Rewrite the data below, changing every "GUI agent" to "desktop assistant" and leaving everything else as it is.

::::

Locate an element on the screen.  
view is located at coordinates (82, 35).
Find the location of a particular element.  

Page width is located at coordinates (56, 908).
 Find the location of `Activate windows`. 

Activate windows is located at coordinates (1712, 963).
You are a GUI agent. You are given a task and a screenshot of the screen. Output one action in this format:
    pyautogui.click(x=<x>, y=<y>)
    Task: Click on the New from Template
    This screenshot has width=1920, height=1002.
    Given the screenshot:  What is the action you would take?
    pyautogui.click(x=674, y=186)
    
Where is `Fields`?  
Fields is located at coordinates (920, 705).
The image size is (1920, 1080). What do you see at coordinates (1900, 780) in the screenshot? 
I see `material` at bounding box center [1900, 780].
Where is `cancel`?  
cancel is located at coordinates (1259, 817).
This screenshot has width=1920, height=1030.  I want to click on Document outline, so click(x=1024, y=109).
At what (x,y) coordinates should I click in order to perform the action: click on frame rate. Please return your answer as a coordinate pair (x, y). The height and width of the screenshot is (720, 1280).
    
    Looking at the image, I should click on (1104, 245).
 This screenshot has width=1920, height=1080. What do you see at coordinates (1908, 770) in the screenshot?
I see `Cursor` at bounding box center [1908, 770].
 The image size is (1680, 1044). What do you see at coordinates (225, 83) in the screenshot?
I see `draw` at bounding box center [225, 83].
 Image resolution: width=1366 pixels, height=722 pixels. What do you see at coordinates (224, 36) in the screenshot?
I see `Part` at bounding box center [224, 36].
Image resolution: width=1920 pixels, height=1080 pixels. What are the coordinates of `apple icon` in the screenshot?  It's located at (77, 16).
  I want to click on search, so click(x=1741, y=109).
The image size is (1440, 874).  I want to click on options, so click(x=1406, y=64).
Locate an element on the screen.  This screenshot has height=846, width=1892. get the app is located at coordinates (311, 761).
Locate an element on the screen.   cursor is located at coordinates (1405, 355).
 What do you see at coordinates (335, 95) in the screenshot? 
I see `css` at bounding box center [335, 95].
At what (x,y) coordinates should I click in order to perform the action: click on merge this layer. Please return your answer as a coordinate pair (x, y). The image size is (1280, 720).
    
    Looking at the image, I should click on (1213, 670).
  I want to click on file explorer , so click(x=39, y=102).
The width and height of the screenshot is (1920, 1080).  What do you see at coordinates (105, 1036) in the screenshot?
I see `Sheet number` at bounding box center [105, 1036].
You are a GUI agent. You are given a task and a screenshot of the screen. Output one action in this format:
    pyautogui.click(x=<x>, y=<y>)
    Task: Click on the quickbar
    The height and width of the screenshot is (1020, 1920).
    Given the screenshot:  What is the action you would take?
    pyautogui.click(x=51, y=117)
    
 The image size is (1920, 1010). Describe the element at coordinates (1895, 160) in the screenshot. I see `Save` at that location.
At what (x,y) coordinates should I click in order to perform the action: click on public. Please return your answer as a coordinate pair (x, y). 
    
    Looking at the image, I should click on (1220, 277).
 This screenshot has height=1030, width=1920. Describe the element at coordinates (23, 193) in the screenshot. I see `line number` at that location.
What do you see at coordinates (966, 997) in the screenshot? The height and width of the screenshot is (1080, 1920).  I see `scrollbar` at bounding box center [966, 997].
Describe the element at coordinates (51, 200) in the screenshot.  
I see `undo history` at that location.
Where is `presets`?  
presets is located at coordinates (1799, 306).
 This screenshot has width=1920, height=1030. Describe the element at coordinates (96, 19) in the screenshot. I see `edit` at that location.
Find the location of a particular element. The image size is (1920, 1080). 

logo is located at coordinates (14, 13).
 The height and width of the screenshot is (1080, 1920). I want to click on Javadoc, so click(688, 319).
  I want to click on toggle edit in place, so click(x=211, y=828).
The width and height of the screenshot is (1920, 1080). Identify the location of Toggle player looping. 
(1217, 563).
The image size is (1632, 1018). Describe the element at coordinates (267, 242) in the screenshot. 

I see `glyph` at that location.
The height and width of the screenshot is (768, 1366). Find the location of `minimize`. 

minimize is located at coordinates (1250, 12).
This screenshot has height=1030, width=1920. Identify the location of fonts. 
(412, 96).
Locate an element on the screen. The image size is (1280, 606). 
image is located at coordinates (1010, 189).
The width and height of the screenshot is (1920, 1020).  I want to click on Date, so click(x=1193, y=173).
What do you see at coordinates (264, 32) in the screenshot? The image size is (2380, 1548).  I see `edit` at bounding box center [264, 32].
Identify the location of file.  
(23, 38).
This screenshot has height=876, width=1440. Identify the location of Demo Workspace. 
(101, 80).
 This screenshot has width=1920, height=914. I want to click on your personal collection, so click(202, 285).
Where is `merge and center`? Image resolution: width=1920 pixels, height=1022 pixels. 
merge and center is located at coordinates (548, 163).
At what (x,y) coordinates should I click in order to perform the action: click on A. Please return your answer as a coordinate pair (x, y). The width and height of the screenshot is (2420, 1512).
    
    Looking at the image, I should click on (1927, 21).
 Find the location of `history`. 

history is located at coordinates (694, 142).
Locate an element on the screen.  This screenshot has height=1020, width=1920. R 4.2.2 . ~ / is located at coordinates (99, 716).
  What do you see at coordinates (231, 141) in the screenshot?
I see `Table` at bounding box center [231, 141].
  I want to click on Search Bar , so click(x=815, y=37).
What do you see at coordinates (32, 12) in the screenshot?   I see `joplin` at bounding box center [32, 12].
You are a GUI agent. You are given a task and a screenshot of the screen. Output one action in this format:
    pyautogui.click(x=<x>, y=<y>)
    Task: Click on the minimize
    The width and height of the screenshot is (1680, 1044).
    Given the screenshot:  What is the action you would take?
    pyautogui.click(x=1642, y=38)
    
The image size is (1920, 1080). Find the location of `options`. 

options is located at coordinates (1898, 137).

::::

> [Reply]:
Locate an element on the screen.  
view is located at coordinates (82, 35).
Find the location of a particular element.  

Page width is located at coordinates (56, 908).
 Find the location of `Activate windows`. 

Activate windows is located at coordinates (1712, 963).
You are a desktop assistant. You are given a task and a screenshot of the screen. Output one action in this format:
    pyautogui.click(x=<x>, y=<y>)
    Task: Click on the New from Template
    This screenshot has width=1920, height=1002.
    Given the screenshot:  What is the action you would take?
    pyautogui.click(x=674, y=186)
    
Where is `Fields`?  
Fields is located at coordinates (920, 705).
The image size is (1920, 1080). What do you see at coordinates (1900, 780) in the screenshot? 
I see `material` at bounding box center [1900, 780].
Where is `cancel`?  
cancel is located at coordinates (1259, 817).
This screenshot has width=1920, height=1030.  I want to click on Document outline, so click(x=1024, y=109).
At what (x,y) coordinates should I click in order to perform the action: click on frame rate. Please return your answer as a coordinate pair (x, y). The height and width of the screenshot is (720, 1280).
    
    Looking at the image, I should click on (1104, 245).
 This screenshot has width=1920, height=1080. What do you see at coordinates (1908, 770) in the screenshot?
I see `Cursor` at bounding box center [1908, 770].
 The image size is (1680, 1044). What do you see at coordinates (225, 83) in the screenshot?
I see `draw` at bounding box center [225, 83].
 Image resolution: width=1366 pixels, height=722 pixels. What do you see at coordinates (224, 36) in the screenshot?
I see `Part` at bounding box center [224, 36].
Image resolution: width=1920 pixels, height=1080 pixels. What are the coordinates of `apple icon` in the screenshot?  It's located at (77, 16).
  I want to click on search, so click(x=1741, y=109).
The image size is (1440, 874).  I want to click on options, so click(x=1406, y=64).
Locate an element on the screen.  This screenshot has height=846, width=1892. get the app is located at coordinates (311, 761).
Locate an element on the screen.   cursor is located at coordinates (1405, 355).
 What do you see at coordinates (335, 95) in the screenshot? 
I see `css` at bounding box center [335, 95].
At what (x,y) coordinates should I click in order to perform the action: click on merge this layer. Please return your answer as a coordinate pair (x, y). The image size is (1280, 720).
    
    Looking at the image, I should click on (1213, 670).
  I want to click on file explorer , so click(x=39, y=102).
The width and height of the screenshot is (1920, 1080).  What do you see at coordinates (105, 1036) in the screenshot?
I see `Sheet number` at bounding box center [105, 1036].
You are a desktop assistant. You are given a task and a screenshot of the screen. Output one action in this format:
    pyautogui.click(x=<x>, y=<y>)
    Task: Click on the quickbar
    The height and width of the screenshot is (1020, 1920).
    Given the screenshot:  What is the action you would take?
    pyautogui.click(x=51, y=117)
    
 The image size is (1920, 1010). Describe the element at coordinates (1895, 160) in the screenshot. I see `Save` at that location.
At what (x,y) coordinates should I click in order to perform the action: click on public. Please return your answer as a coordinate pair (x, y). 
    
    Looking at the image, I should click on (1220, 277).
 This screenshot has height=1030, width=1920. Describe the element at coordinates (23, 193) in the screenshot. I see `line number` at that location.
What do you see at coordinates (966, 997) in the screenshot? The height and width of the screenshot is (1080, 1920).  I see `scrollbar` at bounding box center [966, 997].
Describe the element at coordinates (51, 200) in the screenshot.  
I see `undo history` at that location.
Where is `presets`?  
presets is located at coordinates (1799, 306).
 This screenshot has width=1920, height=1030. Describe the element at coordinates (96, 19) in the screenshot. I see `edit` at that location.
Find the location of a particular element. The image size is (1920, 1080). 

logo is located at coordinates (14, 13).
 The height and width of the screenshot is (1080, 1920). I want to click on Javadoc, so click(688, 319).
  I want to click on toggle edit in place, so click(x=211, y=828).
The width and height of the screenshot is (1920, 1080). Identify the location of Toggle player looping. 
(1217, 563).
The image size is (1632, 1018). Describe the element at coordinates (267, 242) in the screenshot. 

I see `glyph` at that location.
The height and width of the screenshot is (768, 1366). Find the location of `minimize`. 

minimize is located at coordinates (1250, 12).
This screenshot has height=1030, width=1920. Identify the location of fonts. 
(412, 96).
Locate an element on the screen. The image size is (1280, 606). 
image is located at coordinates (1010, 189).
The width and height of the screenshot is (1920, 1020).  I want to click on Date, so click(x=1193, y=173).
What do you see at coordinates (264, 32) in the screenshot? The image size is (2380, 1548).  I see `edit` at bounding box center [264, 32].
Identify the location of file.  
(23, 38).
This screenshot has height=876, width=1440. Identify the location of Demo Workspace. 
(101, 80).
 This screenshot has width=1920, height=914. I want to click on your personal collection, so click(202, 285).
Where is `merge and center`? Image resolution: width=1920 pixels, height=1022 pixels. 
merge and center is located at coordinates (548, 163).
At what (x,y) coordinates should I click in order to perform the action: click on A. Please return your answer as a coordinate pair (x, y). The width and height of the screenshot is (2420, 1512).
    
    Looking at the image, I should click on (1927, 21).
 Find the location of `history`. 

history is located at coordinates (694, 142).
Locate an element on the screen.  This screenshot has height=1020, width=1920. R 4.2.2 . ~ / is located at coordinates (99, 716).
  What do you see at coordinates (231, 141) in the screenshot?
I see `Table` at bounding box center [231, 141].
  I want to click on Search Bar , so click(x=815, y=37).
What do you see at coordinates (32, 12) in the screenshot?   I see `joplin` at bounding box center [32, 12].
You are a desktop assistant. You are given a task and a screenshot of the screen. Output one action in this format:
    pyautogui.click(x=<x>, y=<y>)
    Task: Click on the minimize
    The width and height of the screenshot is (1680, 1044).
    Given the screenshot:  What is the action you would take?
    pyautogui.click(x=1642, y=38)
    
The image size is (1920, 1080). Find the location of `options`. 

options is located at coordinates (1898, 137).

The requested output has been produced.